Chapter Six - The (Practical) Historian in the Age of Big Data

Web archives and accessibility - making it easier to collect data, and making it easier to analyze that data
webrecorder.io
http://netpreserve.org/web-archiving/ - has history of archiving
The point of this book is that web history is not "scientific history" ... human needs to figure out what the results of the algorithms that explore the text at scale MEANS for understanding the human condition (234)
Historians can and should learn basic computational skills, like command line

Conclusion

History academics mostly still focus on geographic location as specialization ... we need to focus more on method
"Arguing with Digital History" paper
No historians were involved in Google Books project although they should have been.

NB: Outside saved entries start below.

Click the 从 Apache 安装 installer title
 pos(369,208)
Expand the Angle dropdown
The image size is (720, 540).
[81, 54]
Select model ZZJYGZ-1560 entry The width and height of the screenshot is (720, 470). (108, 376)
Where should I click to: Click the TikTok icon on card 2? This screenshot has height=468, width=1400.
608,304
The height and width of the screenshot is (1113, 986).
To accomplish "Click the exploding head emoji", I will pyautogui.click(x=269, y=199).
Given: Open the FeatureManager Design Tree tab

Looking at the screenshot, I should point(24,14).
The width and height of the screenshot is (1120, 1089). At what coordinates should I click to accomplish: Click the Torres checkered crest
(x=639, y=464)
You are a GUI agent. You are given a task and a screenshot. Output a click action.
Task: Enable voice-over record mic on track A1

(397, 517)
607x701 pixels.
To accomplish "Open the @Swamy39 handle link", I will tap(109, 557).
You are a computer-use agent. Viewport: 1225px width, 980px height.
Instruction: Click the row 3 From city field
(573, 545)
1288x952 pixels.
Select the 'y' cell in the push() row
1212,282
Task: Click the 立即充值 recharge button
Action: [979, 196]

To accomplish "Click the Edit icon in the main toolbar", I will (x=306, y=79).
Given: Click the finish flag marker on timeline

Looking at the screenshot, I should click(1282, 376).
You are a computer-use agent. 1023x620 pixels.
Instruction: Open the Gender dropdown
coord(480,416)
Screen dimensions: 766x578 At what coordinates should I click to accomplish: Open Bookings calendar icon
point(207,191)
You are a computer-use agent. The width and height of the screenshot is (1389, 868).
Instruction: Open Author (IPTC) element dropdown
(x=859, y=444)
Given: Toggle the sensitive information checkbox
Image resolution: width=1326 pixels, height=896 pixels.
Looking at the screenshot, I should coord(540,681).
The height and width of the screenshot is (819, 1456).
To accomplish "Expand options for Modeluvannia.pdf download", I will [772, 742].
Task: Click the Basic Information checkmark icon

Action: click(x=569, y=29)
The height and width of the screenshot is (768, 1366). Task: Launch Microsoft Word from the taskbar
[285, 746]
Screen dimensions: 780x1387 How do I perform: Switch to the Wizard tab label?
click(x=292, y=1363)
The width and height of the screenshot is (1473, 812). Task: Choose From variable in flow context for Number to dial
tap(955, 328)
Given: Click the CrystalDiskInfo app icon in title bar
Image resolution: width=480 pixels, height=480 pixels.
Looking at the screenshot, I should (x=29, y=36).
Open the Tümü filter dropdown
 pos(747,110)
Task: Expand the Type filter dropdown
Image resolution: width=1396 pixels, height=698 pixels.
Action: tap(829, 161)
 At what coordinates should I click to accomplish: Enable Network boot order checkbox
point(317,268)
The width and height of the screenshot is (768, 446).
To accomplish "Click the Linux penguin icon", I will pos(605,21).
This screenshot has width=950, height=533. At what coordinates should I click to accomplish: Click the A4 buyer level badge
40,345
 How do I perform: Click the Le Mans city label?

They were in advisory positions but historians are not good at doing multidisciplinary projects with other disciplines, coauthoring, etc
- "Historians need to learn how to work better as part of interdisciplinary teams and must gain greater technical ability and competence themselves" (24)
- Programming Historian website
NOTE: What if archive snapshots could be "locked" for 50-100 years so that by the time someone looks at it no one in it is alive? This way, no one will ask to have their data removed.